Since there are no foolproof formulae that can be used for all integrals (as there are for derivatives), the following integration methods all attempt to change a difficult integral into a simpler one. All examples use definite integrals.

### 1.5.1 Substitution

This method substitutes each part of a definite integral with a counterpart so that the result is kept the same. With the substitution $$u = h(x)$$, the integral

$\int^b_a f(x)dx$

becomes transformed into

$\int^{h(b)}_{h(a)}g(u)du$ where $$g(u)du = f(x)dx$$. Thus the integrand, $$dx$$, and the limits have been transformed into equivalent counterparts.
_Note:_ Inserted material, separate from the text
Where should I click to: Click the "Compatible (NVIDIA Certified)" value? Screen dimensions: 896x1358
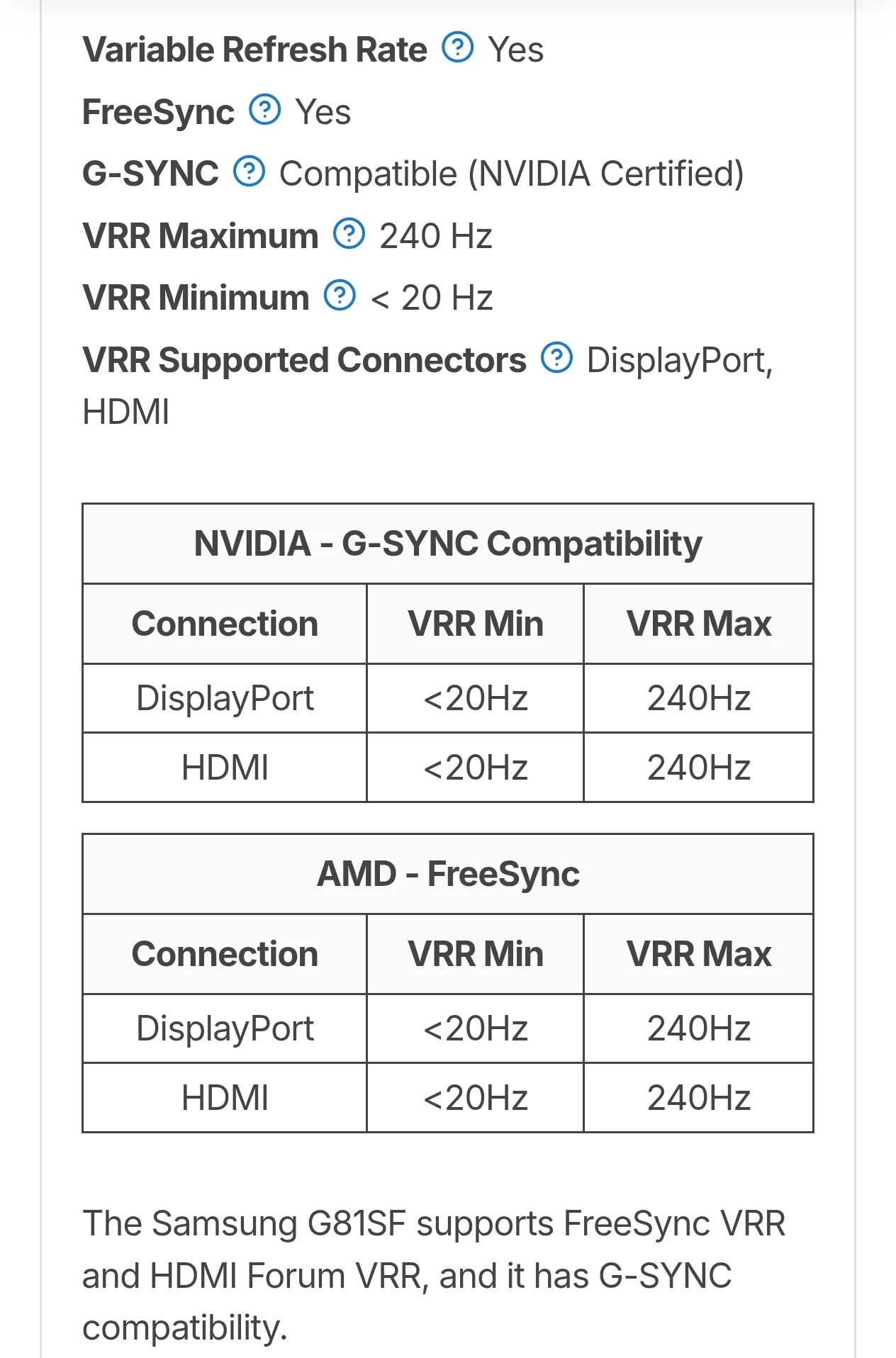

We obtain $$g(u)$$ by finding the inverse function $$h^{-1} (u)$$ so that

\begin{align*} x &= h^{-1}(u) \\ dx &= \frac{d[h^{-1}(u)]}{du} du \\ g(u)du &= [f(x)][dx] \\ g(u) &= [f(h^{-1}(u))][\frac{dh^{-1}(u)}{du}] \\ \end{align*}

Often, $$h(x)$$ appears explicitly in the integrand so that $$u$$ is substituted directly.

Example 3

The problem presented above on the oxygen depletion due to sewage dumping can now be solved. The integral in eqn. (1.5) is first separated.
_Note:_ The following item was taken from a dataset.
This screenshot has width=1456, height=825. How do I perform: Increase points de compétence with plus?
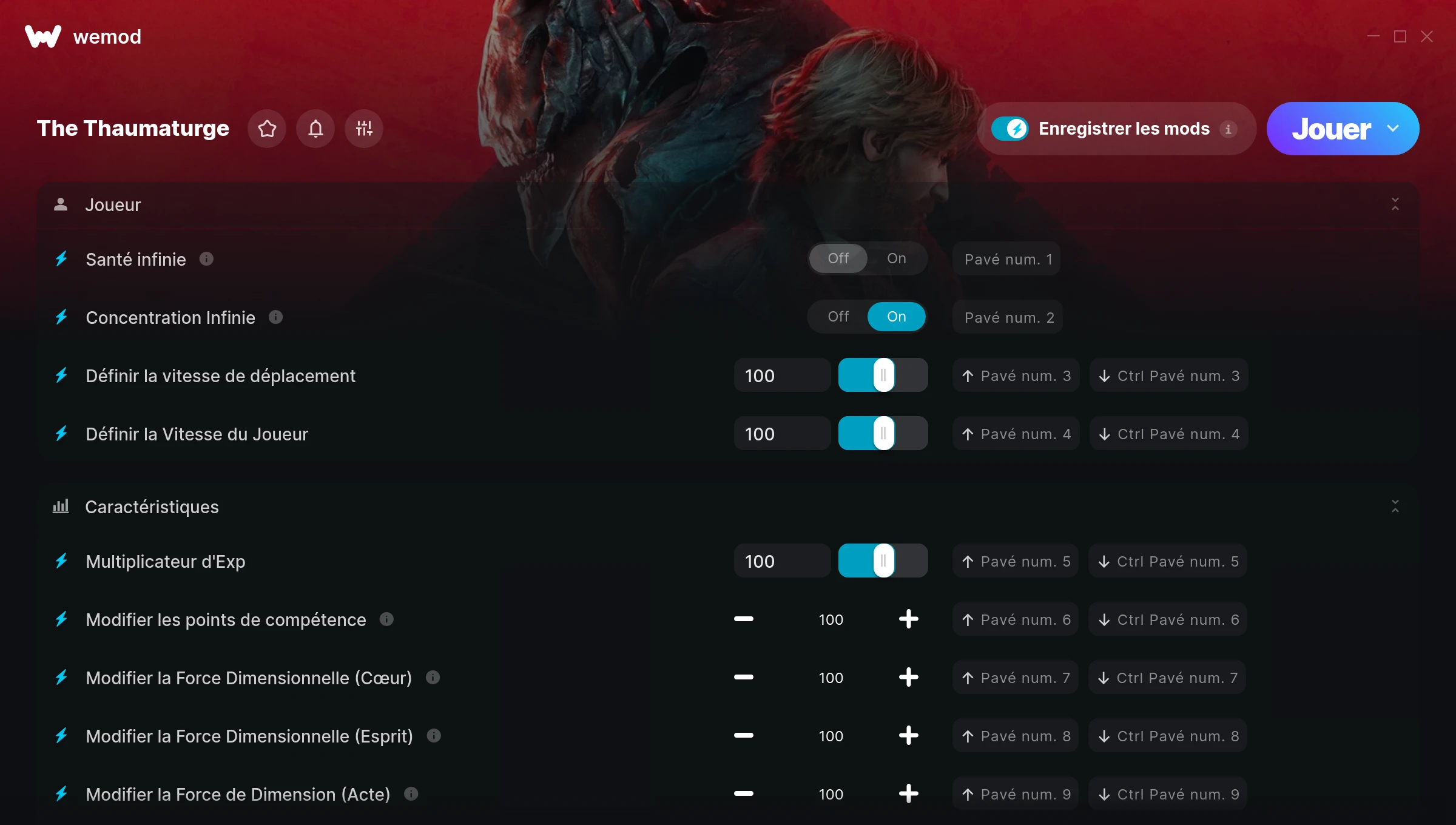pos(908,619)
$\begin{equation} \int^{\infty}_0(te^{-t^2} +e^{-t}) dt = \int^{\infty}_0 te^{-t^2}dt + \int^{\infty}_0|e^{-t}dt \tag{1.6} \end{equation}$

The antiderivative of $$te^{-t^2}$$ is not obvious, so we substitute a new function into the integral. Let $$u = t^2$$. Then the differential $$du$$ is

$du = (du/dt)dt = 2tdt$ so that $\frac{du}{2} = tdt$ The limits remain, since $$u = 0$$ when $$t = 0$$ and $$u = \infty$$ when $$t = \infty$$. Direct substitution then gives

\begin{align*} \int^{\infty}_0 te^{-t^2}dt &= \int^{\infty}_0e^{-t^2}(tdt) \\ &= \int^{\infty}_0 e^{-u} (\frac{du}{2}) = \frac{1}{2} \int^{\infty}_0 e^{-u}du \\ &= \frac{1}{2} [-e^{-u}]^{\infty}_0 = \frac{1}{2}[0-(-1)] \\ &= \frac{1}{2} \\ \end{align*}

Since the second term in eqn. (1.6) is now obvious $$\int^{\infty}_0 e^{-u}du = \int^{\infty}_0 e^{-t}dt=1$$, we obtain the solution to eqn. (1.5) of $C(\infty) = 1/2 + 1 = 3/2$

### 1.5.2 Integration by Parts

This method utilizes a relation from differential calculus concerning the total differential. Recall that the differential of a product of two functions $$u(x)$$, $$v(x)$$ can be written $d(uv) = udv + vdu$ If we evaluate antiderivatives, we obtain

$\begin{equation} uv = \int udv + \int vdu \tag{1.7} \end{equation}$

Rearrangement of eqn. (1.7) gives the integration by parts formula $\int udv = uv - \int vdu$ With definite integrals, we usually write this formula as

$\begin{equation} \int^b_a [u(x)\frac{dv}{dx}]dx = [uv]^b_a - \int^b_a [v(x)\frac{du}{dx}]dx \tag{1.8} \end{equation}$

Again, the goal is to change a difficult integral, the left side of eqn. (1.8), into a simpler one, the right side of eqn. (1.8). An example is presented later.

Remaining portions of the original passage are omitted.